Images of supplemental work relating to "Translation." (dimensions variable)
"That she chooses to explore such a theme via a work of written literature that has been translated into English by multiple translators and edited in various editions--and an epic work written in a rather florid French that explores the ephemerally elusive nature of memory at that--invites a welcome sense of play to Spingfield's body of work, which runs the risk of feeling purely academic at first.

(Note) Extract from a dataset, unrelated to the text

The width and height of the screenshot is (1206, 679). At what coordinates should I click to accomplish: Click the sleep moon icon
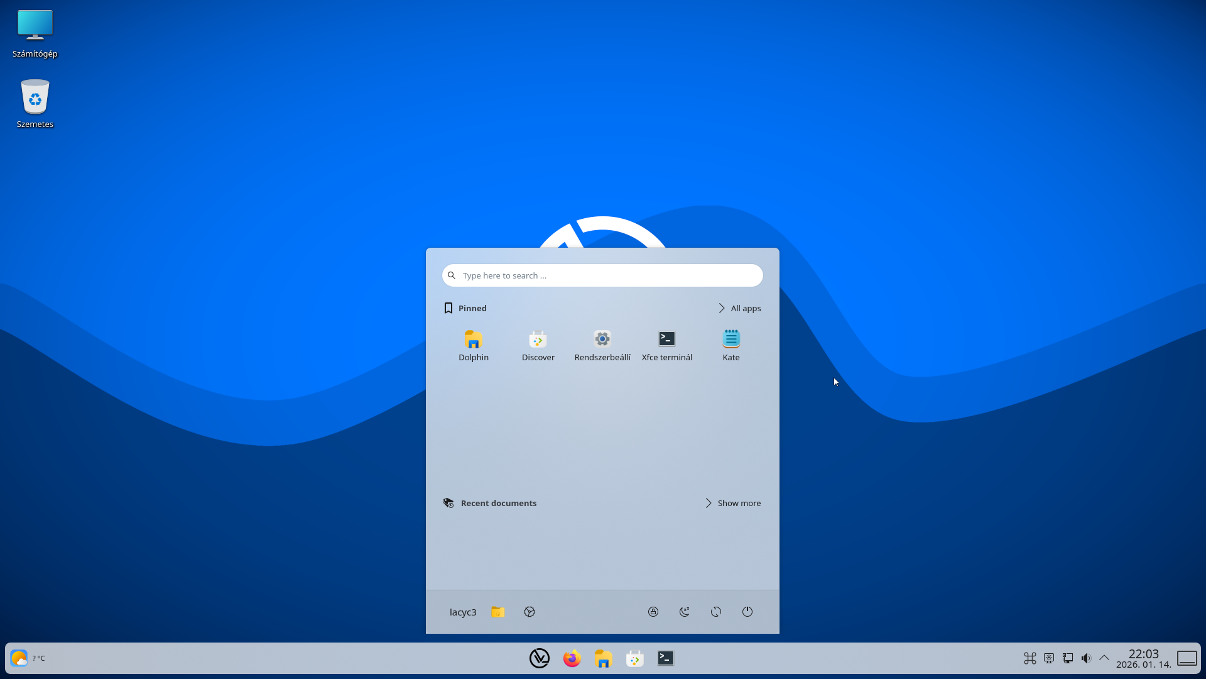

Springfield successfully torpedoes that coldly intellectual suspicion in her accompanying mixed-media installation "A Brief Note on the Translation." Consider it the messy background and mutating byproduct of her meticulous manual copies of mechanical copies of text. Here, Springfield includes multiple edits/versions of one of her own written introductions to her project, which explains and clarifies--and then re-explains and re-clarifies--her process, plainly showing how her own interpretation of what she does mutates over time. Assembled around these three intros are various Proust-related and her Proust-project related ephemera: a photocopy of an English translation of Walter Benjamin's introduction to his German translation of Baudelaire's Tableaux Parisiens, a page from the April 6, 2008, edition of the New York Times Magazine offering a Madelaine cake recipe (the biscuit that infamously midwives one of Proust's memories in Perdu), and, just to be cheeky, a photocopy of an illustration of a Madelaine--a representation of a representation of an object--among other items. Also included: what looks like a hand-drawn copy of a photocopied image of nothing--i.e., a machine scanning itself. It looks like a blank slate, but it nicely articulates Springfield's coy endeavor: a bluntly literal example of how to see what lies where there's supposedly nothing there."